The visit was part of a three-day training workshop for journalists on "Saving Women's Lives: Expanding Media Capacity to Fight Unsafe Abortion" in Accra.

It was organised by the Population Reference Bureau, a Washington-based non-governmental organisation involved in activities that inform policy makers, educators and the media on population and related issues.

She said these children, mostly students, out of school children, house helps and kayayee, upon realising that they were pregnant, sought advice from their peers, who also introduced them to all sorts of concoctions to abort their pregnancy.

She explained that these girls did not tell their parents that they were pregnant for fear of being beaten or thrown out of the house. Mrs Yebuah explained that many women had died out of unsafe abortion while others had had severe long-term complications, including injury to the genital tract and internal organs, chronic pelvic pain, infertility and psychological trauma.

Mrs Yebuah mentioned some of the drugs used by these girls as high doses of paracetamol, chloroquine, ergot, coffee, grounded bottle, alcoholic drinks, grounded ants, cockroaches and herbal preparations inserted into the vagina or enemas and gun powder.

"Some even use trans-cervical insertions of sticks (cassava) and some will have trauma jumping unto the abdomen to force the foetus out."

She noted that abortion cases were seasonal and they came after cultural festivities where merrymaking took place with indiscriminate and unsafe sex taking place among the youth. She added that reported cases normally started from the month of August. Mrs Yebuah giving the statistics, said 91 cases were reported in January; 99 in February; 100 cases in March; 103 cases in April and 75 cases in May.

She said 30 per cent of recorded maternal deaths at the Korle-Bu Hospital had been due to unsafe abortions.
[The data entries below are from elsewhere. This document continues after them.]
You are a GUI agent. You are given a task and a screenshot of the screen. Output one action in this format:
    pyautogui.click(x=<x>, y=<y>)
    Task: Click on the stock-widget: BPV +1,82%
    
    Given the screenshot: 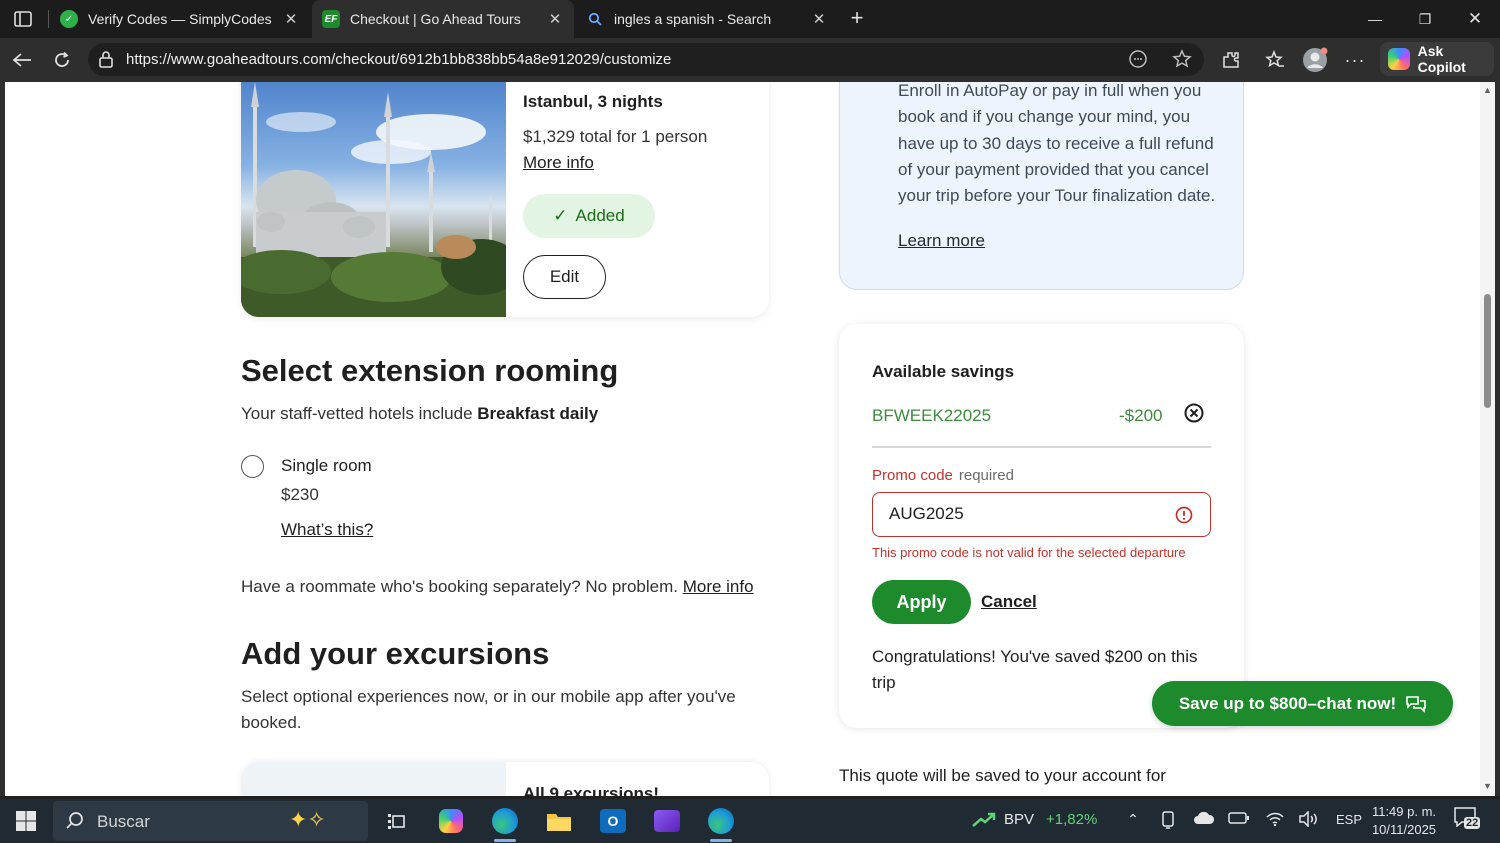 What is the action you would take?
    pyautogui.click(x=1034, y=820)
More than 30,000 African women die each year from unsafe and often illegal abortion, with tens of thousands more suffering serious injuries including infertility.

In 2003 there were 1,356 cases of unsafe abortion at the Komfo Anokye Teaching Hospital (KATH) and 1,368 in 2004, which resulted in 29 per cent and 32 per cent, respectively, of maternal deaths. She called for continuous education on the dangers associated with unsafe abortion and the use of contraceptives as a measure to curtail the menace.

"If we are able to accept the use of contraceptives to prevent unwanted pregnancies, then I believe, it will reduce cases of unsafe abortion and there will be no need to legalise abortion."